__What this task involves__: Put the lines from the start of the records up to and including the line with "Open comments panel" into a Markdown table with the columns Row and Text, numbering each row and leaving out blank lines.

__Data for this exercise__:
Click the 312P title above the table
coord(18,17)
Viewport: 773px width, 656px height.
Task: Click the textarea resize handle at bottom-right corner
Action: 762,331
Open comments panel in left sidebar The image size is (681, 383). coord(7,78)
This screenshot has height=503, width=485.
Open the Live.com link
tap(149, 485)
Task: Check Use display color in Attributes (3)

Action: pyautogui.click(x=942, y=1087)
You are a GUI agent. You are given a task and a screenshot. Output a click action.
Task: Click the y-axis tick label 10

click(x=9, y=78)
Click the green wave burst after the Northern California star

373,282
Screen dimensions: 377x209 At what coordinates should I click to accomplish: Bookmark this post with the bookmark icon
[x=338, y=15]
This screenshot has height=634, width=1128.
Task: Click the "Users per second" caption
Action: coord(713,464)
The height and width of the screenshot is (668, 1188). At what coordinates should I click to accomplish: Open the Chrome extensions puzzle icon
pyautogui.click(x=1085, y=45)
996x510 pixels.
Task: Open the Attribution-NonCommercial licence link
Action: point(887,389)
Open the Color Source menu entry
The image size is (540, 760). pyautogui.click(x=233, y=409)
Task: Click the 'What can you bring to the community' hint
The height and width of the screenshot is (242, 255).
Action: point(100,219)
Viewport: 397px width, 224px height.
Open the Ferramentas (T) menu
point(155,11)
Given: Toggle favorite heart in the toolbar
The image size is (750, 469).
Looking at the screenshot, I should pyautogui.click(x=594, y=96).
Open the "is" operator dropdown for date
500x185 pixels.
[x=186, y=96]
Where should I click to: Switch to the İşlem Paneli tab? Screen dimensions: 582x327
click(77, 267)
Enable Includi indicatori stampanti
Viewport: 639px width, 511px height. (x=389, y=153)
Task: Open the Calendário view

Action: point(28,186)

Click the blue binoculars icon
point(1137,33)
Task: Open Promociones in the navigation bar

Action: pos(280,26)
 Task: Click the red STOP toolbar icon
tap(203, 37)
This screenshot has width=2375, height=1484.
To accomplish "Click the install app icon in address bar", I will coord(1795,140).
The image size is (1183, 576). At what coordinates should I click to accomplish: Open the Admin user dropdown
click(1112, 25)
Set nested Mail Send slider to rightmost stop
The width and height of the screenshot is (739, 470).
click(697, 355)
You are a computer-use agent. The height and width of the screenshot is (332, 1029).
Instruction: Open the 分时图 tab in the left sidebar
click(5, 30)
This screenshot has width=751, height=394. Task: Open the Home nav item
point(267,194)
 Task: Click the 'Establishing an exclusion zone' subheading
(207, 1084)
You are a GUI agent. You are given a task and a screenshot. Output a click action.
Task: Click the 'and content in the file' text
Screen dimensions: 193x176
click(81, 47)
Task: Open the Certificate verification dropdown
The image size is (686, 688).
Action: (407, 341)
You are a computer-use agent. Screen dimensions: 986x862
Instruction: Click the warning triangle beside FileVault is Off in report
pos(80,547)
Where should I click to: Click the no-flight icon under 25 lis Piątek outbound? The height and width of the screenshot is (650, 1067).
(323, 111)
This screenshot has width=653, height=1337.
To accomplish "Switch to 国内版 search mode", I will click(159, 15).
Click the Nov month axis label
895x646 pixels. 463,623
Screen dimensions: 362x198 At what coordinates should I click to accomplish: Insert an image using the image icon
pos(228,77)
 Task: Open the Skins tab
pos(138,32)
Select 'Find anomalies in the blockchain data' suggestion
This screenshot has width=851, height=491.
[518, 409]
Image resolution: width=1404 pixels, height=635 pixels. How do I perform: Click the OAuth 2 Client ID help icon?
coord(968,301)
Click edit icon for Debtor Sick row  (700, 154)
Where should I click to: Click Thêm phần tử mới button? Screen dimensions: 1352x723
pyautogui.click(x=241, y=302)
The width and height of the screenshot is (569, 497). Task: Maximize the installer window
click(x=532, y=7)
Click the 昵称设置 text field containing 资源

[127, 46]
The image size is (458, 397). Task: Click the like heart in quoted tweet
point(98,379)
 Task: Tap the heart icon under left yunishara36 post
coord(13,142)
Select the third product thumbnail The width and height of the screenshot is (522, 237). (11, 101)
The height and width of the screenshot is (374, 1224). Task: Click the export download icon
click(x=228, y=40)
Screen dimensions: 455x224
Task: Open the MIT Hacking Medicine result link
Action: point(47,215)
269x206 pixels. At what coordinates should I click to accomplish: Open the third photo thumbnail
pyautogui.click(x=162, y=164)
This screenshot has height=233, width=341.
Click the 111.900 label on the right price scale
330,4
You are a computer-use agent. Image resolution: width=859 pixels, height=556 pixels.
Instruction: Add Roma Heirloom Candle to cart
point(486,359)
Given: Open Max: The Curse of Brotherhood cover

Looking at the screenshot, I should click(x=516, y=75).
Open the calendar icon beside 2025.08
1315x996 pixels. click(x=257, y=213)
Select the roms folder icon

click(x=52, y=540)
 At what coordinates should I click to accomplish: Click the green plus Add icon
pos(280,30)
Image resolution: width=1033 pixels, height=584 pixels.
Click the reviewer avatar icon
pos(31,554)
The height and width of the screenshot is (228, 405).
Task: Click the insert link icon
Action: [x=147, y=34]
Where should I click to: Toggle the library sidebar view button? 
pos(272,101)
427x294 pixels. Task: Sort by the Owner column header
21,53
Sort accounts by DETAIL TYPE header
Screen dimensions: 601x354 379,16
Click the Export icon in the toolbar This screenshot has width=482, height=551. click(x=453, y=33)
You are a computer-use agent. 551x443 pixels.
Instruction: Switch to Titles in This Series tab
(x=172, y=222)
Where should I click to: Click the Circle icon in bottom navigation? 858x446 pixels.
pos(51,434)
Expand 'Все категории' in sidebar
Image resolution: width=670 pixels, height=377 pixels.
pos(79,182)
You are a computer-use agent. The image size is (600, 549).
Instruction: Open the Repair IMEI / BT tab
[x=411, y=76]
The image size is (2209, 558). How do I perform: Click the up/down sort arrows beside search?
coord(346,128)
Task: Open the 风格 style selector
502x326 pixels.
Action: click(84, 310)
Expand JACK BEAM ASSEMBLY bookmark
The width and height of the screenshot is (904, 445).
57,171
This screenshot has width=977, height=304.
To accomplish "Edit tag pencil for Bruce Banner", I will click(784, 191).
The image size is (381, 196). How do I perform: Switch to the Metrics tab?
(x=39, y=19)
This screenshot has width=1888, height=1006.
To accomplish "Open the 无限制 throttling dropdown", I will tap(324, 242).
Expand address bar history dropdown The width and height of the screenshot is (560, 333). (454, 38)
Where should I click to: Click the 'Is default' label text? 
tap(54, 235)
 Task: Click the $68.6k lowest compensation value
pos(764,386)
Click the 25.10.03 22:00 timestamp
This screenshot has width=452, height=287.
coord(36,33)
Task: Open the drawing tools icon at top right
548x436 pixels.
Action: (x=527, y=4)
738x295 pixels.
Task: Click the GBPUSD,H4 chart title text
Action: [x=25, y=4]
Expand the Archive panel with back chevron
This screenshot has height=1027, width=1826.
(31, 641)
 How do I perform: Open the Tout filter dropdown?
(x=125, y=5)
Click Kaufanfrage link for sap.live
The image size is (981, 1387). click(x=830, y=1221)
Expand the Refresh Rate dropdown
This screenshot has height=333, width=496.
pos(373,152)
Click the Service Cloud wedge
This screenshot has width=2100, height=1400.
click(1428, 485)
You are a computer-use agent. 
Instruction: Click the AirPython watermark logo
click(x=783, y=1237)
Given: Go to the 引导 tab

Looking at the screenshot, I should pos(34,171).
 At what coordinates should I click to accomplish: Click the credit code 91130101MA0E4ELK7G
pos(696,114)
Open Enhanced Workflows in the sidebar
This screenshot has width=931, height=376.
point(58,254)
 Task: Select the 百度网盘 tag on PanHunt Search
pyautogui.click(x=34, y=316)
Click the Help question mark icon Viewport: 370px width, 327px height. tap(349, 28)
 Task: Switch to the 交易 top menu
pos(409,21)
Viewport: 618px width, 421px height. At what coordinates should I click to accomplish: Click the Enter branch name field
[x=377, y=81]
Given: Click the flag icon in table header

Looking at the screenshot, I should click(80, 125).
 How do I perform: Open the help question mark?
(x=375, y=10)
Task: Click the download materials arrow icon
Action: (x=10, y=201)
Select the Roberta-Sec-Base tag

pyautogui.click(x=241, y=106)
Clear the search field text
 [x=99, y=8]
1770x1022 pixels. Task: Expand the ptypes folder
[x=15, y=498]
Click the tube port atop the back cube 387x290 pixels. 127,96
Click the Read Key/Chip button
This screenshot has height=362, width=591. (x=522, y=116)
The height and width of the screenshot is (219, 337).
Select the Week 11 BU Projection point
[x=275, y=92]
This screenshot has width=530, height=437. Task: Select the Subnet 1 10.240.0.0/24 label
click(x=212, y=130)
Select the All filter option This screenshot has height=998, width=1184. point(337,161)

__Expected answer__:
| Row | Text |
|---|---|
| 1 | Click the 312P title above the table |
| 2 | coord(18,17) |
| 3 | Viewport: 773px width, 656px height. |
| 4 | Task: Click the textarea resize handle at bottom-right corner |
| 5 | Action: 762,331 |
| 6 | Open comments panel in left sidebar The image size is (681, 383). coord(7,78) |